Consumers have become increasingly dependent on their mobile devices to perform basic tasks, from booking appointments to paying bills through online banking. Annual app revenue has reached $111 billion and is expected to grow exponentially over the next few years.
To make a real impact with an app, the founders work with developers, designers, and marketers to create an effective app to help simplify a user’s daily routine. In this article, we discuss what goes into building the apps people rely on every day.
Every app started with an idea, but successful apps were created by putting ideas into action. Developers examine the problems consumers are facing and figure out how to solve them. It may seem like a fairly simple and straightforward task, but it’s actually a long series of steps. Developers brainstorm ideas by asking questions about target audience and consumer behavior through in-depth market research.
Chances are that a similar app will be available to consumers, which is why after establishing their demographics, developers dig deep into the competition. The key to successful competitive analysis is determining who is using a competitor’s app and how positive or negative their ratings are. The developers also focus on looking at company history to see if marketing has changed over time and how companies have dealt with challenges along the way. Taking the time to review every aspect of a competitor’s app and understanding what gaps need to be filled is crucial to building a successful and effective app.

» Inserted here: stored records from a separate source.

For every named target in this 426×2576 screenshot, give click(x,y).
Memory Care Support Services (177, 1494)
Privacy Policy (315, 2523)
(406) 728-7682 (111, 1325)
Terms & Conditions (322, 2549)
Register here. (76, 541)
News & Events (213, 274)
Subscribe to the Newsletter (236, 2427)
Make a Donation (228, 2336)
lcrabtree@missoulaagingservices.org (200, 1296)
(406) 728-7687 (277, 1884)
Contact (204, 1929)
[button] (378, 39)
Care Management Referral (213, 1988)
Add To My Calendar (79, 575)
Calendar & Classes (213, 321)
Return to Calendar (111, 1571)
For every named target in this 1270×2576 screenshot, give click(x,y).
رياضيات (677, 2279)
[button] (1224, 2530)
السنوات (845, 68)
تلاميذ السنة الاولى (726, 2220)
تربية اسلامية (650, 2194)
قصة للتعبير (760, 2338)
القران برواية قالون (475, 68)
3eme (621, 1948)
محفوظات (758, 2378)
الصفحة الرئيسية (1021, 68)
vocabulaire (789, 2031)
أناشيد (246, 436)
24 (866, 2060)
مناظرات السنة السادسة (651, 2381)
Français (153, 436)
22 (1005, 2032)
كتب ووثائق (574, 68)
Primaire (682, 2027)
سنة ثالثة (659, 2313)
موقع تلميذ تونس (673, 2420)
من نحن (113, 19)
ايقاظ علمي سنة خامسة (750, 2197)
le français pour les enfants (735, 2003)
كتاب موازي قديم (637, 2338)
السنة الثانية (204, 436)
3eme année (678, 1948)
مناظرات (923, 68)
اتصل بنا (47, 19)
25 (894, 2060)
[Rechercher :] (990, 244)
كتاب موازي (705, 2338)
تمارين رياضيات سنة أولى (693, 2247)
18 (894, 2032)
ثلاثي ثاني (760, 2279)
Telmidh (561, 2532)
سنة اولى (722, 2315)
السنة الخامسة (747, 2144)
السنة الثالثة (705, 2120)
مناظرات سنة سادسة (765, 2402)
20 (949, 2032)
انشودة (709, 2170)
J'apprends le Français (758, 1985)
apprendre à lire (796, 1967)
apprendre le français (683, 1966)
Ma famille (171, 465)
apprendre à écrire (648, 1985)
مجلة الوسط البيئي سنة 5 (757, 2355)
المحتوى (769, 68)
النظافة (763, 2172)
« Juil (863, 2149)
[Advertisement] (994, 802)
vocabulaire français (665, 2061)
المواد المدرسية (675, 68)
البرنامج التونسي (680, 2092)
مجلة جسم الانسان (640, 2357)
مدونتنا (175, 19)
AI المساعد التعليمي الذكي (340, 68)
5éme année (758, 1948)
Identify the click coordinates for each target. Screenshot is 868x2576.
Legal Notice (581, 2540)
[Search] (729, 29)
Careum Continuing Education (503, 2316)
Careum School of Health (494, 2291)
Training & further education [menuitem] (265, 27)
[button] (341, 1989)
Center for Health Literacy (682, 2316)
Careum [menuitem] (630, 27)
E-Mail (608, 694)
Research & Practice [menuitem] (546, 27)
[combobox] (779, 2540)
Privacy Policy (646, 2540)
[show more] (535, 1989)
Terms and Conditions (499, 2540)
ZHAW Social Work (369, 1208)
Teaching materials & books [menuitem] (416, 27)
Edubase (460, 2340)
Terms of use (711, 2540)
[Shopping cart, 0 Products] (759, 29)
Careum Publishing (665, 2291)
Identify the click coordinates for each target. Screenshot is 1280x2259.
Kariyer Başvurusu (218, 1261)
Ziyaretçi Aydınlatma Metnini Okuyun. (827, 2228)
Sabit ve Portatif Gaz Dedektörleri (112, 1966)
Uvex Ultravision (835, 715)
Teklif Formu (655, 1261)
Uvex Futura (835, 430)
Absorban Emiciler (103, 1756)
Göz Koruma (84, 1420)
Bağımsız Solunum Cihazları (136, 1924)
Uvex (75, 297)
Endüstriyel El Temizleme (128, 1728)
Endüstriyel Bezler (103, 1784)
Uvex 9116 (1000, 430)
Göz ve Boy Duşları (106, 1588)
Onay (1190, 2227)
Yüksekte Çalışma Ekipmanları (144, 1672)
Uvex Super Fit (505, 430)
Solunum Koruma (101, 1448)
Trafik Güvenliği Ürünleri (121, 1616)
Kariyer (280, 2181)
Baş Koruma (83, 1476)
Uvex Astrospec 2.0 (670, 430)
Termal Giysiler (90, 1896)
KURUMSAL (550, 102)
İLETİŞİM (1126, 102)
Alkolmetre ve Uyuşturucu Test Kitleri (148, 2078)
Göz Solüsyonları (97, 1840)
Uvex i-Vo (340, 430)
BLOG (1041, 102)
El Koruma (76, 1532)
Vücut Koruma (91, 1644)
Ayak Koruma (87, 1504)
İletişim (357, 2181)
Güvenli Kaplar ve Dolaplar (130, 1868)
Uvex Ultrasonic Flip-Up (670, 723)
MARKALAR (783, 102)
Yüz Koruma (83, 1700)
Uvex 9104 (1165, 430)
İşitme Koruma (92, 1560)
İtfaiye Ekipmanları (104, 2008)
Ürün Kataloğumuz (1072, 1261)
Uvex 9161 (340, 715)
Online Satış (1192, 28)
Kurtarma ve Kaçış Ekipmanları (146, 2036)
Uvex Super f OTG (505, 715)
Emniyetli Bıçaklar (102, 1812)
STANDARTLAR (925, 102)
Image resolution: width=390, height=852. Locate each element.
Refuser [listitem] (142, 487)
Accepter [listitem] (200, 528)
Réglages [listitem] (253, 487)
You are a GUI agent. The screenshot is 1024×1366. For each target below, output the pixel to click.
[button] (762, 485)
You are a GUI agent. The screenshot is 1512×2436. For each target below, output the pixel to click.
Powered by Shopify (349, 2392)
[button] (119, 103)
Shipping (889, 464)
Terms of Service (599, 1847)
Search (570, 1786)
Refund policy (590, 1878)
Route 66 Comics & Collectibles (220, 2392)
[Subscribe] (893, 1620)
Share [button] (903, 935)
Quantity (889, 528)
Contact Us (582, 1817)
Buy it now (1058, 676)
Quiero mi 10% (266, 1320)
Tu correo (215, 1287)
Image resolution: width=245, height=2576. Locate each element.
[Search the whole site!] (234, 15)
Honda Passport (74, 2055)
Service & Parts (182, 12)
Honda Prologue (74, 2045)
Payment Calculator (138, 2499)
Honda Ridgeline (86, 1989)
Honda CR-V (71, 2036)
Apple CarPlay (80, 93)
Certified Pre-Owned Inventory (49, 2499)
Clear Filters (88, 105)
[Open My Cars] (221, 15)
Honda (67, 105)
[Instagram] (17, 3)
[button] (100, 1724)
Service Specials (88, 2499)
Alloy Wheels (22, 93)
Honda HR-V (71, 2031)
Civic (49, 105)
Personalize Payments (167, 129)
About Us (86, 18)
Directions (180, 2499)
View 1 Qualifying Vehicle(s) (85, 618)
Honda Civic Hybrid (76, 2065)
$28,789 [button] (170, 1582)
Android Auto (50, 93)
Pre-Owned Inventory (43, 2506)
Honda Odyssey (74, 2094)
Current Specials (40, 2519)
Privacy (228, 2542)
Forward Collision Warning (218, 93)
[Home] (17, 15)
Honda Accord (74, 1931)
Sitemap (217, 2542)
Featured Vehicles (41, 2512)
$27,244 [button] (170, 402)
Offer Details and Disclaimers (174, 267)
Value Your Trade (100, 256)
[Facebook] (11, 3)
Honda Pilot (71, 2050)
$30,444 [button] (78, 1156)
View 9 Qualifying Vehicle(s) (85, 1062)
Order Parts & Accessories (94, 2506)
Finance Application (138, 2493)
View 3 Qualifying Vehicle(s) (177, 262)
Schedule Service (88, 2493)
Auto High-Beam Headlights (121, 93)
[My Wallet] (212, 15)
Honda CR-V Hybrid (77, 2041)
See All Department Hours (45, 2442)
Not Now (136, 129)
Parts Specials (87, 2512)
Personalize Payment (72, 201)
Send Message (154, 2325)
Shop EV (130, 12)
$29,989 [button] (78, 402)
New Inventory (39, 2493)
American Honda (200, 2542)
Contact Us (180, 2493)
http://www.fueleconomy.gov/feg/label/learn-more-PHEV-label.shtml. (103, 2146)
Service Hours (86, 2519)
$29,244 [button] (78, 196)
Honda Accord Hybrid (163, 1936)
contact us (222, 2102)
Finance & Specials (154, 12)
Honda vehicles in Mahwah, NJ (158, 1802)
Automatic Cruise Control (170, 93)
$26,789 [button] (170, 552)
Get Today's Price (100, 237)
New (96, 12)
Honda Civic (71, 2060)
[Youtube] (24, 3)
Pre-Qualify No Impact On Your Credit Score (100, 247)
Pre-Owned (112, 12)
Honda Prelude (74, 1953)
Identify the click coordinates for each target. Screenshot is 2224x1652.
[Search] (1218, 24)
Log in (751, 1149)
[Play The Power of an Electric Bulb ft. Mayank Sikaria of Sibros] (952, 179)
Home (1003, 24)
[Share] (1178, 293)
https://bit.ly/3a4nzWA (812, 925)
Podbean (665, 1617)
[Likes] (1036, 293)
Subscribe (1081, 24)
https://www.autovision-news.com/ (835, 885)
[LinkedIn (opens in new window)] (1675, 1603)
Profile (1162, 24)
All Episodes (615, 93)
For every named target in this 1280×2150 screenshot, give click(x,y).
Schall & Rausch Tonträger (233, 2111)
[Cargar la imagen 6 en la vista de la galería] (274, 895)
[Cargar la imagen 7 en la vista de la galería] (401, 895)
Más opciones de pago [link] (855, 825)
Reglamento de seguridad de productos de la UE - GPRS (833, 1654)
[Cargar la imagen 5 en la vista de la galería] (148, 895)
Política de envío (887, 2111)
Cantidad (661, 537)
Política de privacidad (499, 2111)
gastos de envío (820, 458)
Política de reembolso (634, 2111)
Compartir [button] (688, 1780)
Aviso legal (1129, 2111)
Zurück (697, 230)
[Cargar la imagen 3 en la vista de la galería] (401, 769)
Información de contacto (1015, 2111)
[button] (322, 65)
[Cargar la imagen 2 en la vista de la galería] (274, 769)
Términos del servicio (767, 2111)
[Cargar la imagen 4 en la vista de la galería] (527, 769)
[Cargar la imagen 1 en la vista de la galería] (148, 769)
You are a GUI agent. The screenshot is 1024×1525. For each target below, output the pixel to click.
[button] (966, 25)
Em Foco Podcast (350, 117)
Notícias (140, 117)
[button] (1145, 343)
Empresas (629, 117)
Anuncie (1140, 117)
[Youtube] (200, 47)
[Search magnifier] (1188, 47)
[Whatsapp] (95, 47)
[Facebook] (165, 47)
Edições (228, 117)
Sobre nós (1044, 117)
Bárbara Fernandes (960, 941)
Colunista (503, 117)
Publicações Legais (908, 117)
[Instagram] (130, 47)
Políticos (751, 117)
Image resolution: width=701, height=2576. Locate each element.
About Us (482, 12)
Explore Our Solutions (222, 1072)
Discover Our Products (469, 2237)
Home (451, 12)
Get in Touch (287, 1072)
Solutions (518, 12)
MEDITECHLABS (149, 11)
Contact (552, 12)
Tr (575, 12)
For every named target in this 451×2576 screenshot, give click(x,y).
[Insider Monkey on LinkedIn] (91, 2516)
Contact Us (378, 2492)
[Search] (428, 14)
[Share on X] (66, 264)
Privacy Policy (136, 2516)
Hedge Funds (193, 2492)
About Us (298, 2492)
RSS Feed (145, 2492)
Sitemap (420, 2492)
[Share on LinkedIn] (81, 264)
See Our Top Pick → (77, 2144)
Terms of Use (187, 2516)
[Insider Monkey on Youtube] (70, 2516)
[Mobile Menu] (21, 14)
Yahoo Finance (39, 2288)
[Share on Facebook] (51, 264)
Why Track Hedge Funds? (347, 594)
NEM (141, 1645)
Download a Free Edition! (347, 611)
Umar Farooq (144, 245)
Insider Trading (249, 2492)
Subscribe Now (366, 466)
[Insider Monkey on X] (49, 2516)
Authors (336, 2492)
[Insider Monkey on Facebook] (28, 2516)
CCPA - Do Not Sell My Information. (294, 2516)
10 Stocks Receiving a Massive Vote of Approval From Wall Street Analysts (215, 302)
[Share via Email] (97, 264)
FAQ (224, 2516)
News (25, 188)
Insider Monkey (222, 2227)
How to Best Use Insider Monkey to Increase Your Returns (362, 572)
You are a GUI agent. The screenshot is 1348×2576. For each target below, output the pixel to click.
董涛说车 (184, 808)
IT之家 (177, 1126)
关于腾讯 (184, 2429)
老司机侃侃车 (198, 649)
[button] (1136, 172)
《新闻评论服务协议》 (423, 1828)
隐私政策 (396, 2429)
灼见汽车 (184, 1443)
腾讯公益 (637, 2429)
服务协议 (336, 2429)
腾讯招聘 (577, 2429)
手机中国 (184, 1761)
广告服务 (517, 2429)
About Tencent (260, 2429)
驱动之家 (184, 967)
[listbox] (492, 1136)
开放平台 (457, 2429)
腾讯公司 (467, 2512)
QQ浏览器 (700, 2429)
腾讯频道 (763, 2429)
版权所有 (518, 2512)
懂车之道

MVP stands for Minimum Viable Product. It is set up by creating a roadmap to help developers understand where they are currently with the development process and what steps need to be taken to ensure the success of the application. Some best practices that founders use to create MVPs include writing goals on a whiteboard and then prioritizing them accordingly. They ask about the main functionality of the app and what features should be included to attract users.
Once the MVP is developed, marketers ask users for feedback so they can figure out how to improve the product and increase their revenue.
Once the app is created, it’s time to start monetizing. Developers are working closely with marketers to figure out how to do this. They are considering options such as in-app purchases or subscription payments. They might also include advertisements or sell user data for profit. The key to determining how to set prices is to research what other similar apps on the market charge and check reviews to see if customers are happy with those prices.
Founders don’t always immediately monetize their apps. While it’s okay to go this route, it’s a good idea to take the time to determine the right time to start charging for the app. Skipping this step often results in lost profits, especially for startups.
User Experience Design vs UI Design
The terms “user experience” (UX) and “user interface” (UI) are sometimes used interchangeably, depending on Wix. However, they have two very different functions. UX focuses on how a user reacts to the product, while UI is about aesthetic elements. UX designers use a number of different tools to ensure their app provides a seamless experience for users, as follows:
1. Information Architecture
IA is when the development team decides how an app’s data and functionality is organized, says Forbes. It usually starts by making a list of features the application needs and then prioritizing them.
This step involves using AI to assign different functions and data to different screens. Initially, developers sometimes use wireframe software or even paper to avoid costly mistakes.
Workflows represent a user’s journey through your application. To ensure a positive user experience, developers look at things like the number of clicks needed to perform an action or the accessibility of specific features. If too many clicks are needed to complete a task, it’s a clear sign that the wireframes need to be changed.
While UI, on the other hand, uses a completely different set of tools to design a visually appealing interface, reported by Digital Authority Partners.
1. Style guides
Think of style guides as the foundation of an application’s design. UI designers use them to make sure colors and graphics line up. For example, the font might be blue on one screen and red on another; it makes the app unprofessional and gives users a negative experience.
2. Revised designs
At this point, designers replace wireframe designs with elements from the style guide. The designs are still flexible at this stage, so they can be easily changed if the designer wants to go for a different look.
When the style guide has been fully implemented, designers test the app’s click patterns and other features to identify where improvements might be needed.
Now that the app is ready to launch, marketers need to figure out how to reach their target audience. Often there are many challenges that come with bringing an app to market. Funding is often one of the main obstacles. Marketing is expensive no matter which route an app founder chooses. They may want to try digital marketing, but also invest a little in traditional print marketing. In the digital age, app founders have endless options to market their product, according to a San Diego mobile app company. Social media marketing, PPC ads, and display advertising are just three of the many avenues businesses can take to put their product on the map.